# [Input data]
# # #

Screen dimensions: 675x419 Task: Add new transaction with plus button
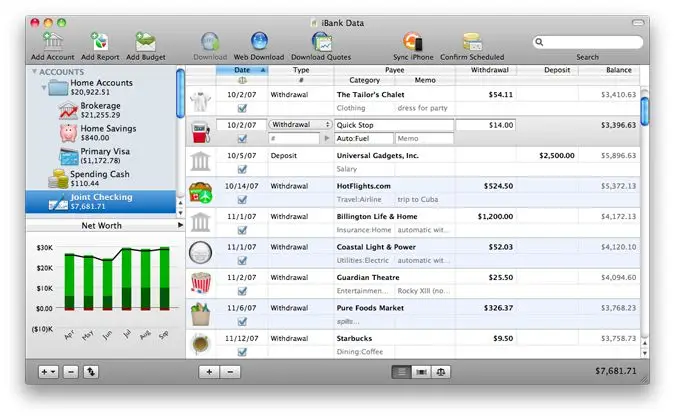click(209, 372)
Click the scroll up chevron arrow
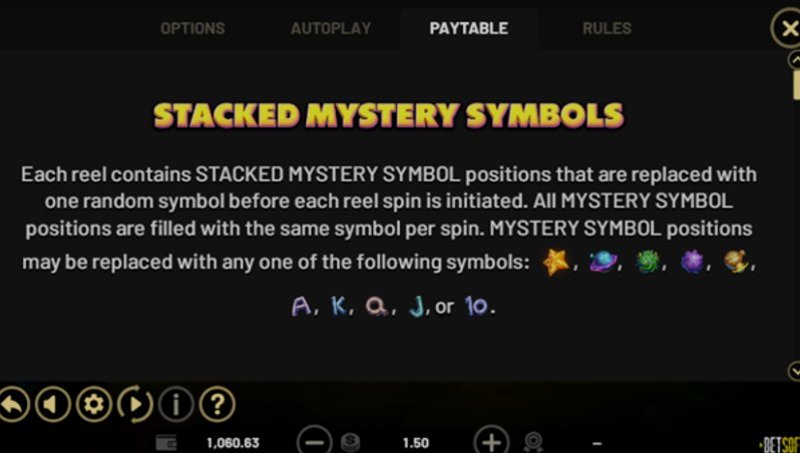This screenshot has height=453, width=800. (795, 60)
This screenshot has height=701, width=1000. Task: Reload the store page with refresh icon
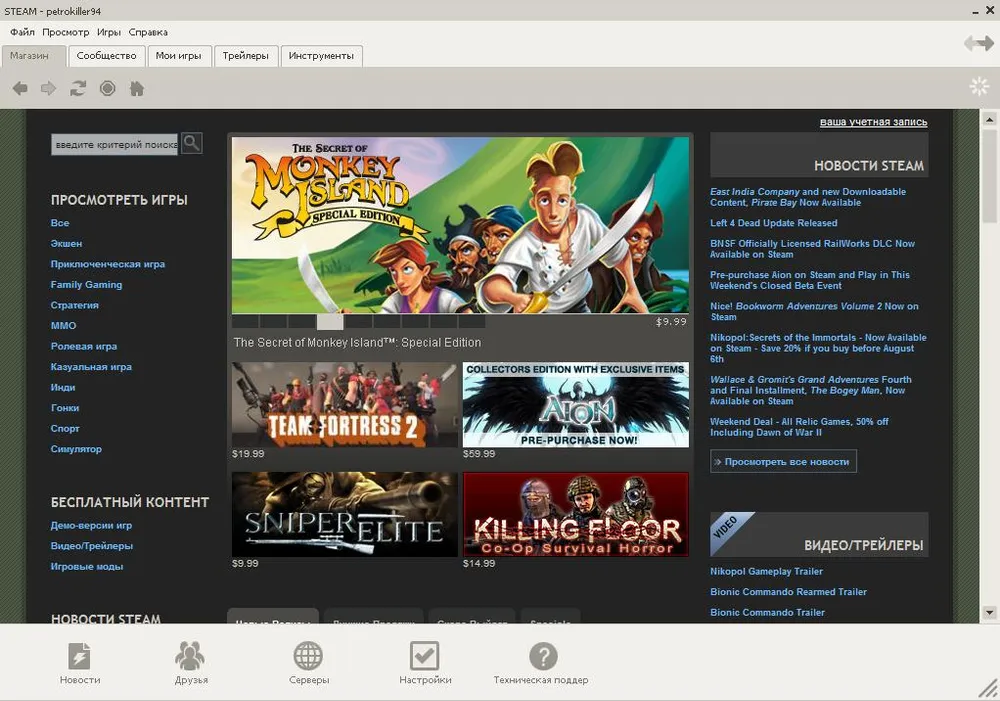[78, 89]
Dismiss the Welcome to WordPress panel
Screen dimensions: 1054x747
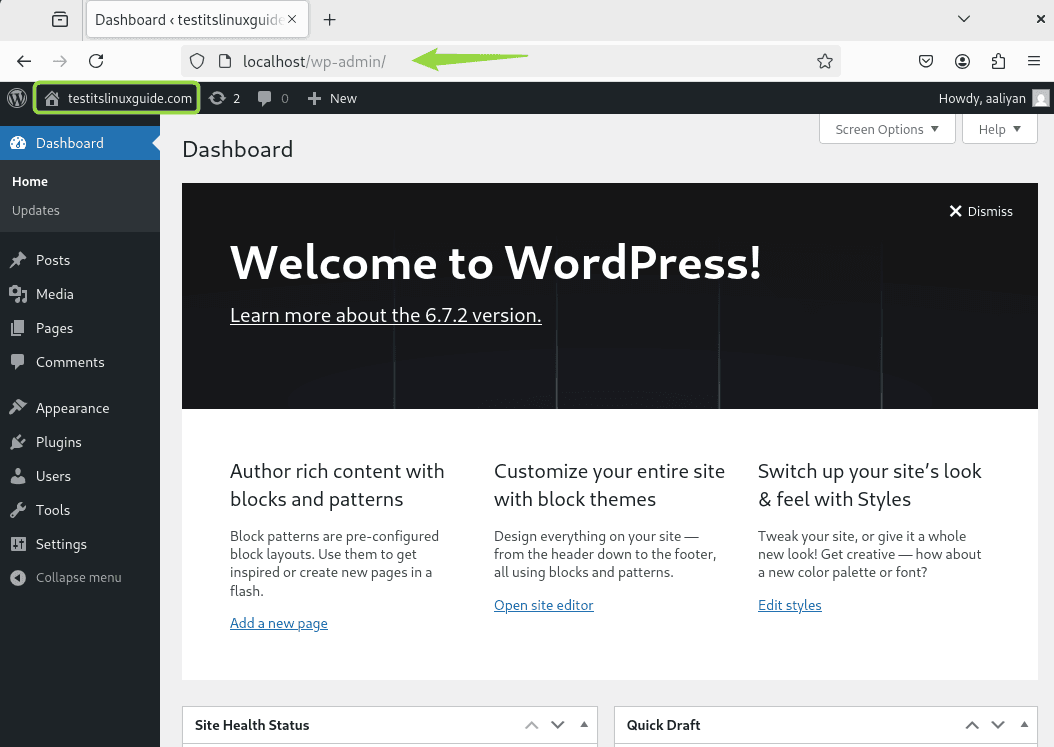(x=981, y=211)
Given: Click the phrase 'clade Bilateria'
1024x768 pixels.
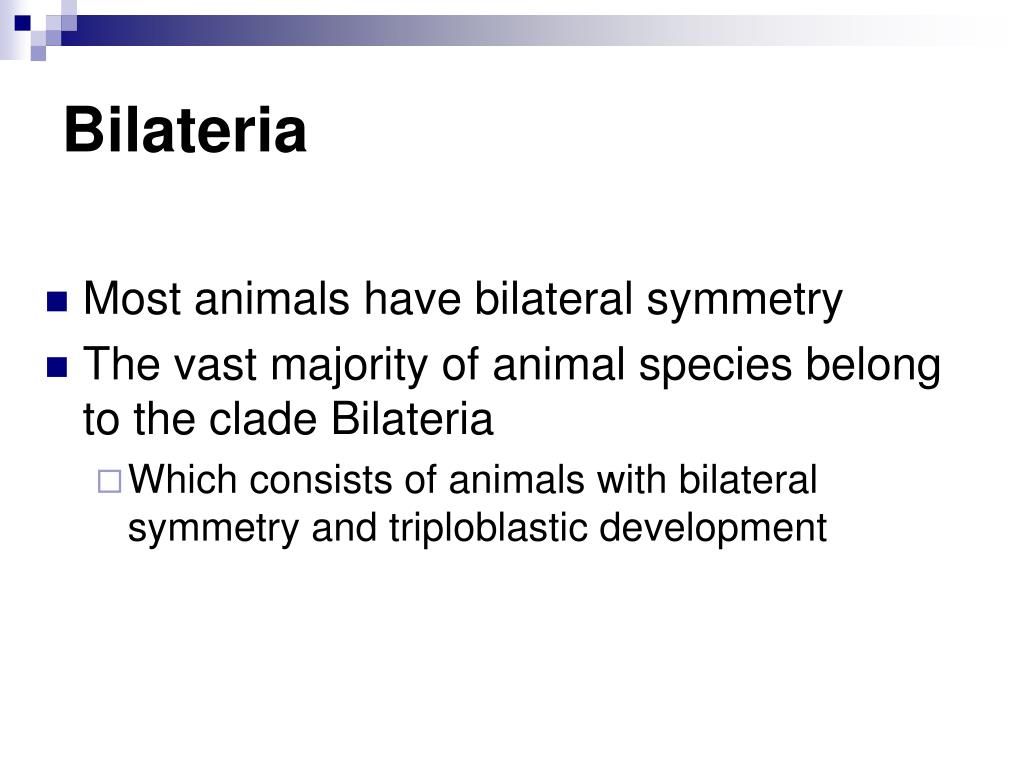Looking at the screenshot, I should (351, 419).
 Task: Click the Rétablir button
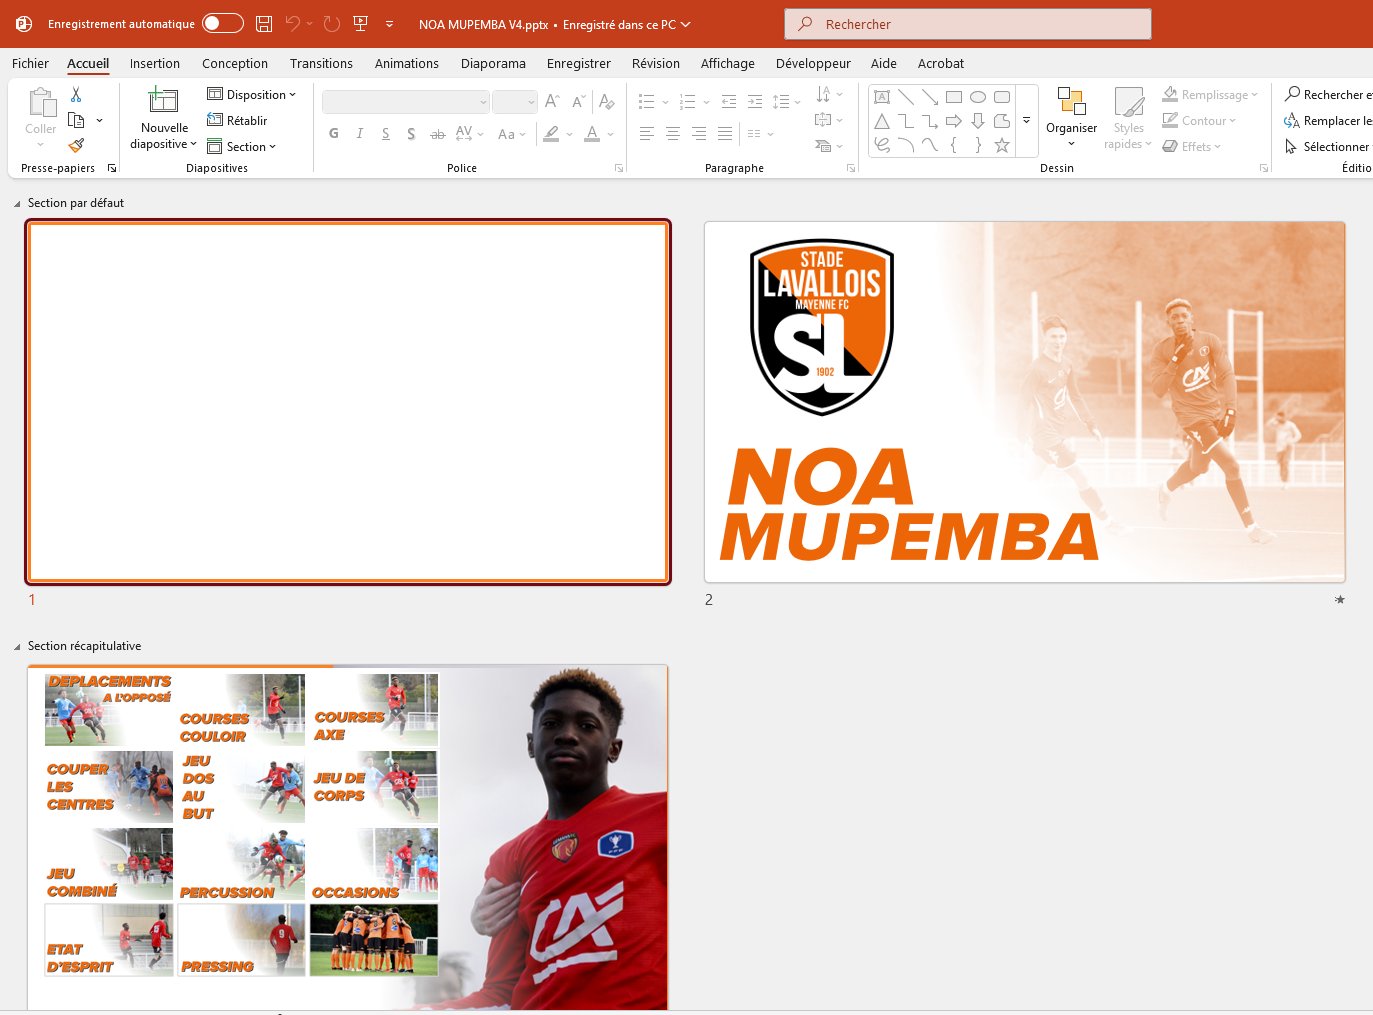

# # #

# [Exercise instructions]
In the copy, include exactly the lines from the one with "1024x768 pixels." through the final line of the data, both ends included, and no pictures.

# [Output below]
1024x768 pixels.
Looking at the screenshot, I should (351, 419).
 Task: Click the Rétablir button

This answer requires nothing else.